The engine, transmission and axles in these trucks are built strong and are very reliable.  The Allison 1000 transmission is considered by many to be the best diesel truck automatic transmission on the market, for many reasons including reliability, electronic braking and other features.  The Allison 1000 was a single overdrive 5 speed transmission from 2001 to 2005 and a dual overdrive 6 speed transmission from 2006 and up.  The axles in these HD trucks are damn near bullet proof and come equipped standard with 3.73 gears or optional 4.10 gears.  The only major issue with the Duramax engine was injector failure on 2001-2004 (early) LB7 engines.  In addition to injector failures, the injectors are difficult to service on the LB7 engines.  The 2004.5 and newer Duramax engines had revised injectors and other changes that made injector service much easier.

 

LB7

This is the first generation Duramax produced from 2001 until early 2004.  Designed by a partnership between General Motors and Isuzu this new Duramax is a 403 cubic inch (6.6L) V-8 turbo charged diesel engine featuring 4 valve per cylinder (32 valve) aluminum heads mounted on a cast-iron block and fed by a high-pressure common-rail (23,000 psi) direct fuel injection system and CP3 injection pump.

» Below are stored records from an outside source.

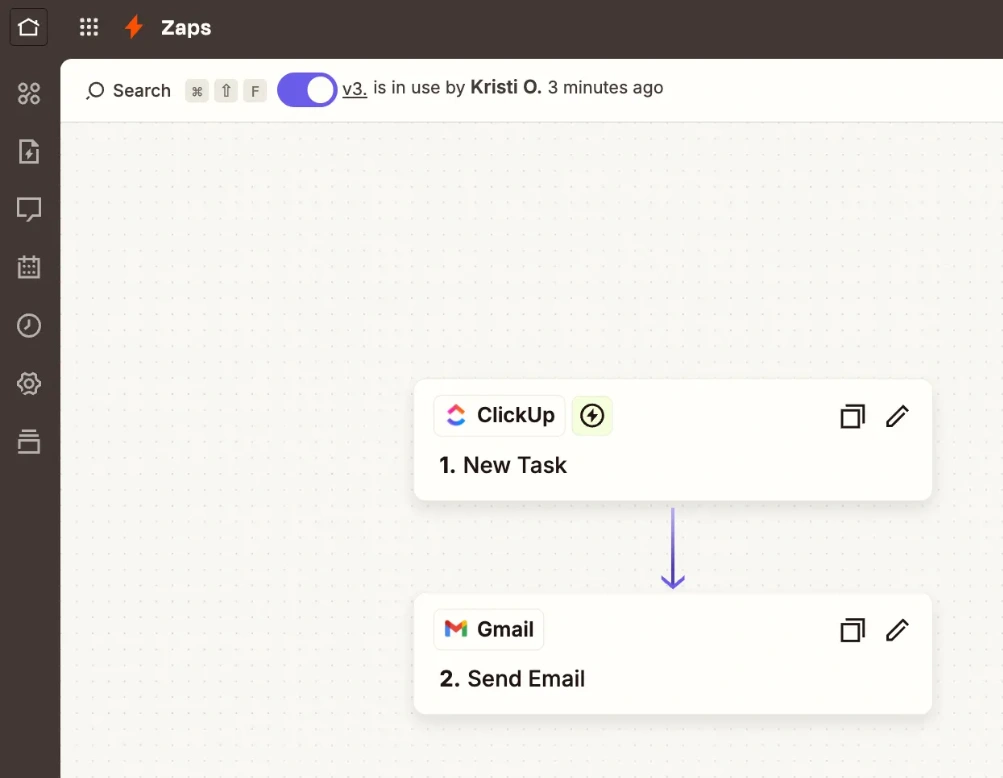Image resolution: width=1003 pixels, height=778 pixels.
Task: Copy the New Task step
Action: pyautogui.click(x=852, y=415)
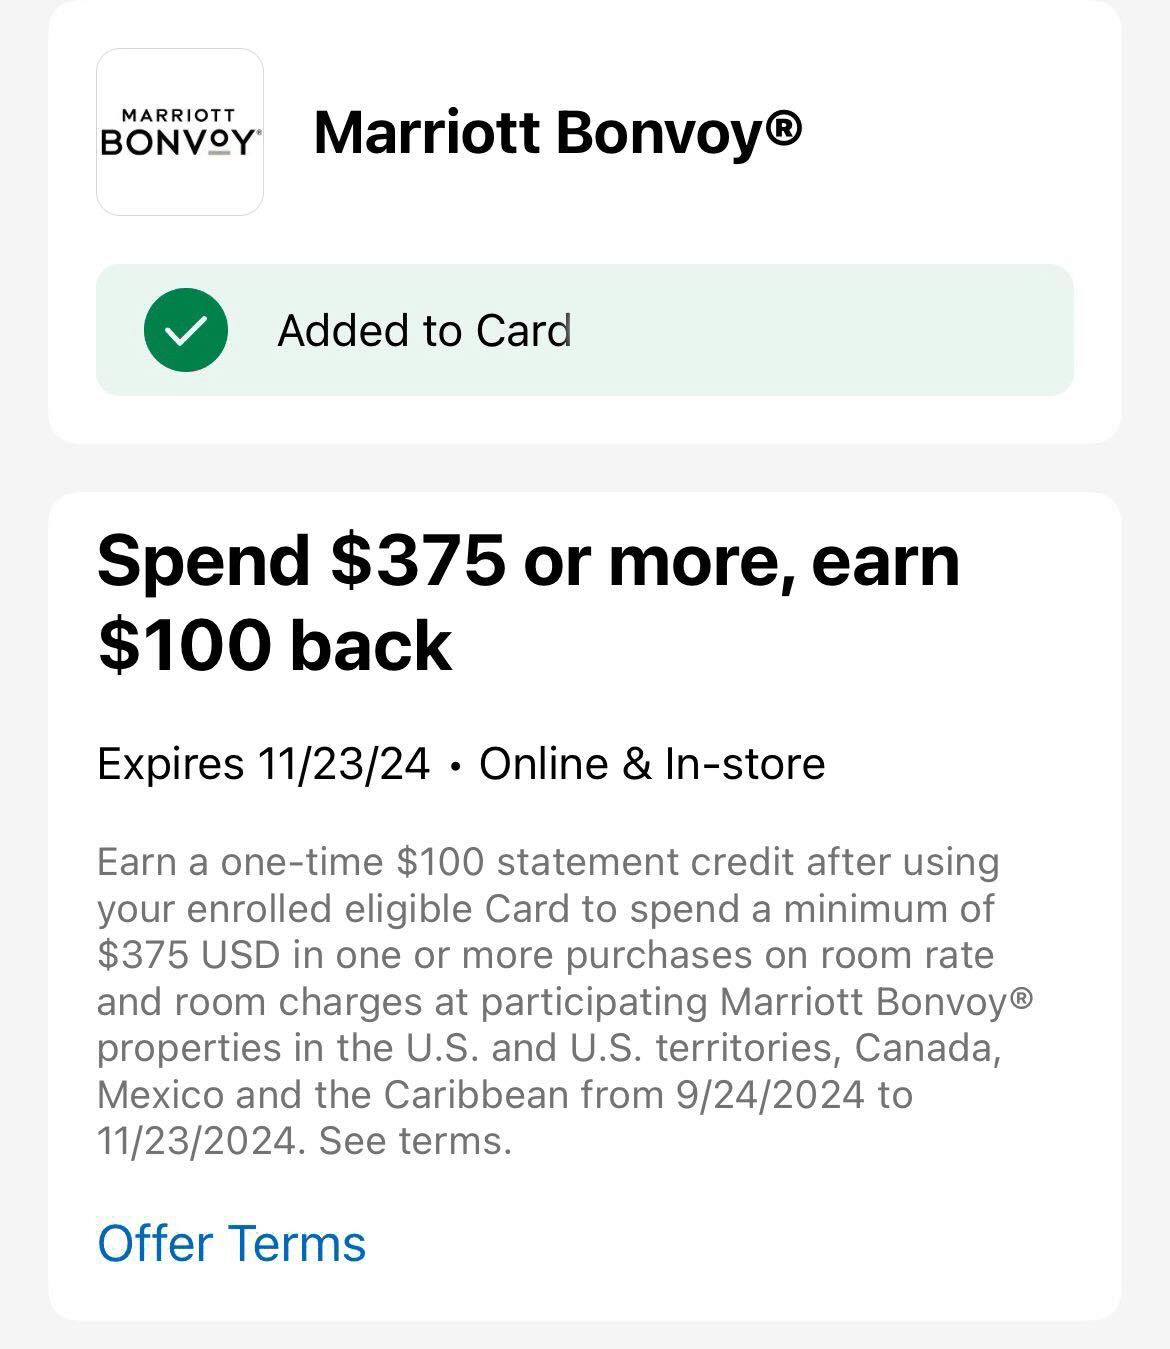Click '$375 USD' in the description text
The width and height of the screenshot is (1170, 1349).
pos(188,955)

The LB7 engines only emissions equipment was a diesel oxidation catalyst (catalytic converter).  Power numbers were 235hp @ 2700 and 500ft-lbs @ 1600 rpm from 2001-2003 and in 2004 300hp @ 3100 and 520ft-lbs @ 1800 rpm.

 

LLY

The second generation Duramax was produced from 2004.5 until 2006.  The LLY received a few changes to improve reliability and power over the LB7 engines.  The LLY had an improved valve design that allowed for easier fuel injector access.  This was also the first year of the variable geometry turbocharger for the Duramax line.  This variable geometry design incorporates moveable vanes in the turbo housing which allows the turbo to spool quicker, improving low end response without sacrificing power at higher engine speeds.  The 2006 models had a fuel pressure increase to 26,000 psi and were also the first trucks equipped with the Allison 1000 6-speed automatic transmission.  The LLY was also the first Duramax to be equipped with an EGR valve to circulate exhaust gas back thru the engine for a second burn.  The LLY engines were also equipped with a diesel oxidation catalyst (catalytic converter).  Power numbers were 310hp @ 3000 and 520ft-lbs @ 1600 rpm for the 2004.5 and 2005 engines.  The 2006 engine produced  310hp @ 3000 and 605ft-lbs @ 1600 rpm.

 

LBZ

This is the most sought after Duramax engine and was introduced midway into the 2006 model year.  The LBZ received many upgrades including a stronger block design, new piston design, stronger connecting rods, larger fuel rails, improved injector design, improved turbo design, improved intake mouth design and and upgraded 32 bit engine management computer.  Like the LLY, the only emissions equipment was an EGR valve and diesel oxidation catalyst (catalytic converter).  Power numbers for the LBZ were 360hp @ 3200  - 650ft-lbs @ 1600 rpm.

 

 

I have owned a few of these Duramax trucks and seen 22-24 mpg highway with them.  The engines make great power, the interior is comfortable and the trucks ride is nice for a heavy duty pick up truck.  If you are in the market for a 3/4 ton or 1 ton truck, I doubt you will be disappointed with a Duramax Silverado or Sierra.